I’m looking for support groups in my area [in IL].
Allison,
We would be happy to look up any domestic violence programs in your area that offer support groups for victims/surivors of abuse. I removed your city due to safety concerns, but when you get a chance, please call and speak with an advocate at the National Domestic Violence Hotline at 1-800-799-7233. We are anonymous and confidential and are available 24/7.
HotlineAdvocate_RE
I am in a verbally abusive realationship. It gets worse do to drinking and doing drugs. I have 4 children,18,17,11,10. He moved me to Kansas,knowing that i have no family or friends here,. I recently lost my job and im getting unemployment.

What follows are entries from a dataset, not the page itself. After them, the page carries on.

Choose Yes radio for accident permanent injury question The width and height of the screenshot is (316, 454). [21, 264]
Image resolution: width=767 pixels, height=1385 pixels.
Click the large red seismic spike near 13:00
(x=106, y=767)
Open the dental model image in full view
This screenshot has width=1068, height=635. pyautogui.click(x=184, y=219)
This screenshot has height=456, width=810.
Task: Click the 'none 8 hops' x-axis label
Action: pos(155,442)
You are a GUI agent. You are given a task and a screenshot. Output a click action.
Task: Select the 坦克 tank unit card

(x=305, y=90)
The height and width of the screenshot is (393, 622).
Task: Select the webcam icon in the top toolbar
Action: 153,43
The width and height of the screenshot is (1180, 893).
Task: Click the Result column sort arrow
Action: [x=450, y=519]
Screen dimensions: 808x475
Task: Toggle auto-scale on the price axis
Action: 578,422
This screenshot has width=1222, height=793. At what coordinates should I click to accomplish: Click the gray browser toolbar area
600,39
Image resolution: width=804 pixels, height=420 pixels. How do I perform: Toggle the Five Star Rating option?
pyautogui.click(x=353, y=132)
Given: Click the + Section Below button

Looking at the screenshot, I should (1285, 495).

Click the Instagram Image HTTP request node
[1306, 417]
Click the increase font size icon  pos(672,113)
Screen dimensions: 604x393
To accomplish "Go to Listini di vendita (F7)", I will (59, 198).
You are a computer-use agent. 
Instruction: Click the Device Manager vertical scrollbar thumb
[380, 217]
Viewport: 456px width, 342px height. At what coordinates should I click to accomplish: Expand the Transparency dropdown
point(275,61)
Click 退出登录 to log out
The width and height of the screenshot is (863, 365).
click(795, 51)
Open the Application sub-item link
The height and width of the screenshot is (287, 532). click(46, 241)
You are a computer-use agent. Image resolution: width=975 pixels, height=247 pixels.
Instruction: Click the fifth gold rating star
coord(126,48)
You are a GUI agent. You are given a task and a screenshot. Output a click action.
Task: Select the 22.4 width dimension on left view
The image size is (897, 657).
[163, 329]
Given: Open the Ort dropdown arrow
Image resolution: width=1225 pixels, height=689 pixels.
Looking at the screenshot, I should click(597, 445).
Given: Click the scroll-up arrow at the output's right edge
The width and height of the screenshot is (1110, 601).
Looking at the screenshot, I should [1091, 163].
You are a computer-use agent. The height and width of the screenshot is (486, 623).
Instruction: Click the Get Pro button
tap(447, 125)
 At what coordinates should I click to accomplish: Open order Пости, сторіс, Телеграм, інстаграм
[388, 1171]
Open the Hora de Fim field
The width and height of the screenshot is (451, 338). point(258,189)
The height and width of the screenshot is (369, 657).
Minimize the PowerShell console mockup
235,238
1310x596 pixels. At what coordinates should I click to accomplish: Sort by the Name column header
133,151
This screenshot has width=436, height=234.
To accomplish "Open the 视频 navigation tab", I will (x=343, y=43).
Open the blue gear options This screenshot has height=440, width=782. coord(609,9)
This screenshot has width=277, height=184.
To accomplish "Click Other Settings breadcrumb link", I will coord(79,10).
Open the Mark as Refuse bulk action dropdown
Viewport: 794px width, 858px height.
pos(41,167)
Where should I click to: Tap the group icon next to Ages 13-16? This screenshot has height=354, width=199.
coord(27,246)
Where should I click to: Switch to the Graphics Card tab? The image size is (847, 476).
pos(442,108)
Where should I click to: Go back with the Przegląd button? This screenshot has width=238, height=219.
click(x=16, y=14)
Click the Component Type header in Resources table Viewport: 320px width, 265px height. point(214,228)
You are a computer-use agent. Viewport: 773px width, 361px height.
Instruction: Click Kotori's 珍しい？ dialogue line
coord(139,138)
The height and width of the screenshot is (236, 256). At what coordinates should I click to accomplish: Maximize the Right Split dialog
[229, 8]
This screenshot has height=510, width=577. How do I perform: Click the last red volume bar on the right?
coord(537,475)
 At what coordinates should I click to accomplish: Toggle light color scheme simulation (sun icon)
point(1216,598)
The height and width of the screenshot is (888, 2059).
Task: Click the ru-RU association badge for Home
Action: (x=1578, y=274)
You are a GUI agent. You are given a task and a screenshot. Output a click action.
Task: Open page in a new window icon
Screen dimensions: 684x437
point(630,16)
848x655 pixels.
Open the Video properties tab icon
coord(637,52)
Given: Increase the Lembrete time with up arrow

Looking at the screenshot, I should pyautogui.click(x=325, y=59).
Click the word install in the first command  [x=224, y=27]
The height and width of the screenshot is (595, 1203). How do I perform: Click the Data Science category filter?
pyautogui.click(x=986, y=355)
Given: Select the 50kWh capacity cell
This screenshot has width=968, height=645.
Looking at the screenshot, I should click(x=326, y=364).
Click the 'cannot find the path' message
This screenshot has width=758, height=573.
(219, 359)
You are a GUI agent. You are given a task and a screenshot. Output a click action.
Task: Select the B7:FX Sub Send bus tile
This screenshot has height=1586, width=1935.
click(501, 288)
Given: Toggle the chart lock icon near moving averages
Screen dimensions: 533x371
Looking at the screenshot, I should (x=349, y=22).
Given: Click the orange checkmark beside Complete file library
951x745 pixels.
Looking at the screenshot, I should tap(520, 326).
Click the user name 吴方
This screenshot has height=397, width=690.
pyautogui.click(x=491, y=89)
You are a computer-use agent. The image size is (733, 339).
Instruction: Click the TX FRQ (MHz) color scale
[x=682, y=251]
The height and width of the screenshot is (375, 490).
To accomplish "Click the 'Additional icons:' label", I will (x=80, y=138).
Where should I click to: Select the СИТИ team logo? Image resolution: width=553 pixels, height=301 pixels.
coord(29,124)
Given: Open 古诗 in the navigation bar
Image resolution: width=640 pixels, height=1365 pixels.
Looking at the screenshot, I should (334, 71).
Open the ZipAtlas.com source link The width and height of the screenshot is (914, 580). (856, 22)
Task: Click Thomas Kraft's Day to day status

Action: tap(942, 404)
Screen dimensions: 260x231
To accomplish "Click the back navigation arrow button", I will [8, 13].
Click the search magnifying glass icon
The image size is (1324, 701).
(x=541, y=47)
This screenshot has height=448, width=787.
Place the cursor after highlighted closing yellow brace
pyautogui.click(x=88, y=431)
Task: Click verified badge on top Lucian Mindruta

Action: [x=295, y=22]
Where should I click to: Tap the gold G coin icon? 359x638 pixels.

I did try leavinghim a few years ago,but when i did he broke into my house in the middle of the night and beat me up in front of my kids.I was like everyother women in this situation with kids and took him back. Things are getting out of control,Iam afarid to leave due to what happen in the past.I ahve looked online for help in my area but im not having any luck. Please help
Tracey,
I am so sorry to hear that you’re in such a scary situation, but I’m glad you contacted the Share Your Voice blog. It can be very overwhelming to figure out how to get out without help. Advocates here at the hotline are available 24/7 at 800-799-7233 to offer you support, guidence, and resources to help you break free. Leaving can be a very dangerous time that’s why making a plan to safely leave is a necessary step. When you have a moment to safely do so, please read over our safety planning information page (http://www.thehotline.org/get-help/safety-planning/). I encourage you to call the hotline at your earliest convenience so you can discuss options, explore resources and develop a plan with an advocate. We are here whenever you are ready.
Take care,
HotlineAdvocate_CH
My husband is trying to kill me he wants to give me an overdose so it looks like i did it
. then he wants to use my meds because he heard they will give him a long time erection. he was bad for awhile but i started to make him look good to the family by lying and saying he does’nt do bad things anymore . now they all think hes the best thing in the world. he says he would rather me die than to have to tell me all the bad things that he has done to me in our thirty two years together I don’t care if he tells me I would handle it like I always have. but I don’t want to die. he won’t leave or let me leave and he keeps all my medicine to give it to me when he wants to. what do I do?
Martha,
Thank you for contacting the Share Your Voice blog. I am concerned about your safety. You don’t deserve to be treated like that. It’s not okay for your husband to control your medications or to tell you that you can’t leave. It sounds like you’re still in contact with family. Would it be safe to reach out to them for help? They may have heard mixed things in the past, but that doesn’t mean that what you are experiencing isn’t just as serious or even worse than it’s been before. If that’s not an option, is there anyone you trust that you could talk to? Maybe it would be possible to let your doctor know about what’s going on next time you have an appointment. If you’d like to talk to someone about what’s going on, you are always welcome to call and speak with an advocate here on the National Domestic Violence Hotline, at 1-800-799-SAFE. We are always available and are a safe place to talk about it. Give us a call when you get a safe chance.